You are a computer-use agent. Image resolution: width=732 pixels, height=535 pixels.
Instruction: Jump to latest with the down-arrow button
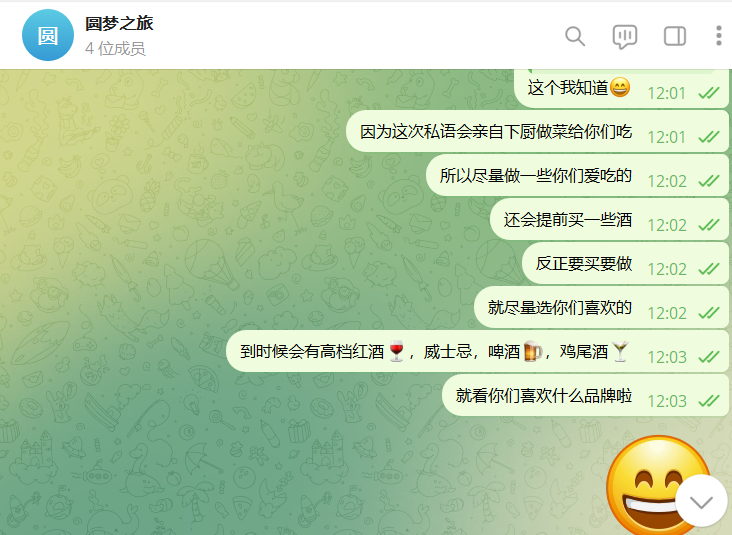point(701,501)
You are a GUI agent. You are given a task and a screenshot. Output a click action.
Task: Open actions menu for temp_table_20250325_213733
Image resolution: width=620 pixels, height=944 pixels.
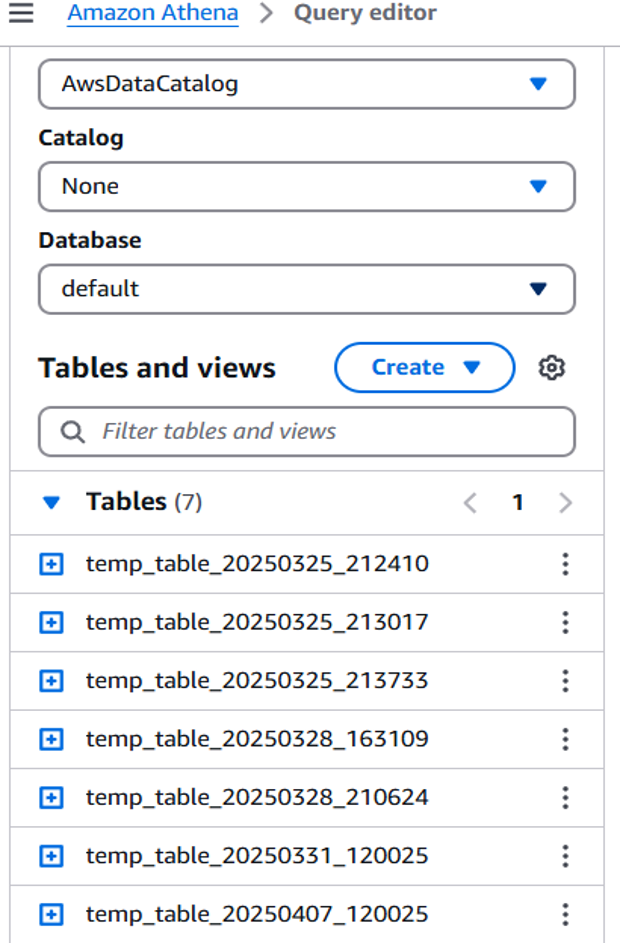(x=566, y=680)
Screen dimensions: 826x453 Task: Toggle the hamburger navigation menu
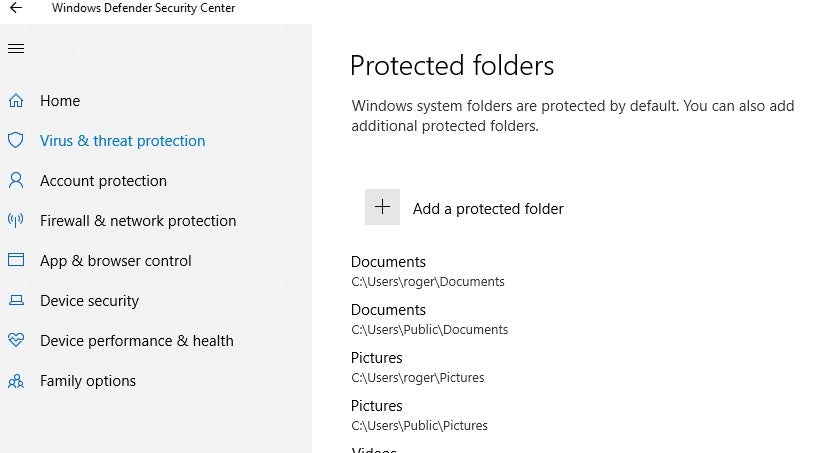click(x=16, y=48)
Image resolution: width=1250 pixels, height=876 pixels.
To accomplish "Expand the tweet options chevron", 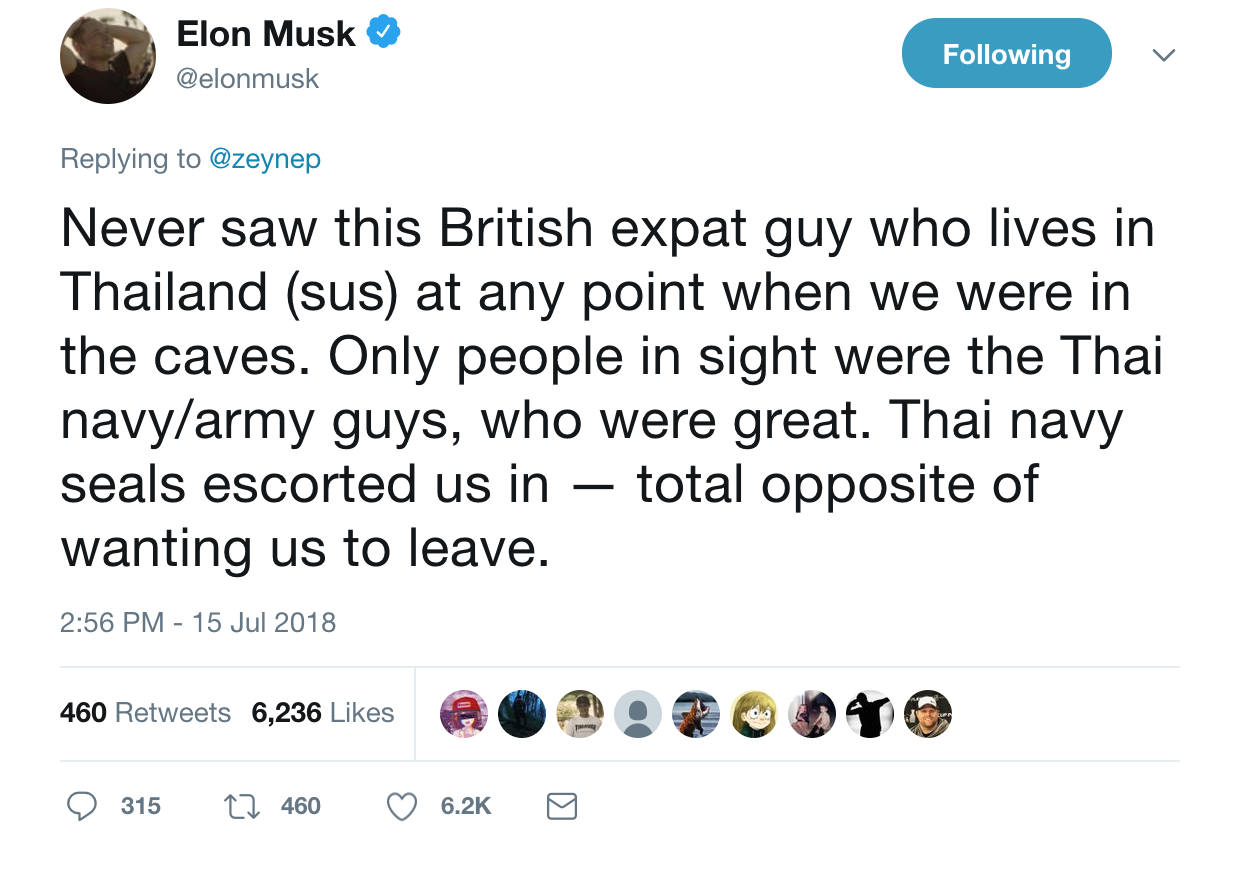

Problem> Set the listing down again exactly, skipping each picture.

Expected answer>
You are a computer-use agent. Image resolution: width=732 pixels, height=535 pixels.
Instruction: Jump to latest with the down-arrow button
point(701,501)
You are a GUI agent. You are given a task and a screenshot. Output a click action.
Task: Open actions menu for temp_table_20250325_213733
Image resolution: width=620 pixels, height=944 pixels.
(x=566, y=680)
Screen dimensions: 826x453 Task: Toggle the hamburger navigation menu
click(x=16, y=48)
Image resolution: width=1250 pixels, height=876 pixels.
To accomplish "Expand the tweet options chevron", 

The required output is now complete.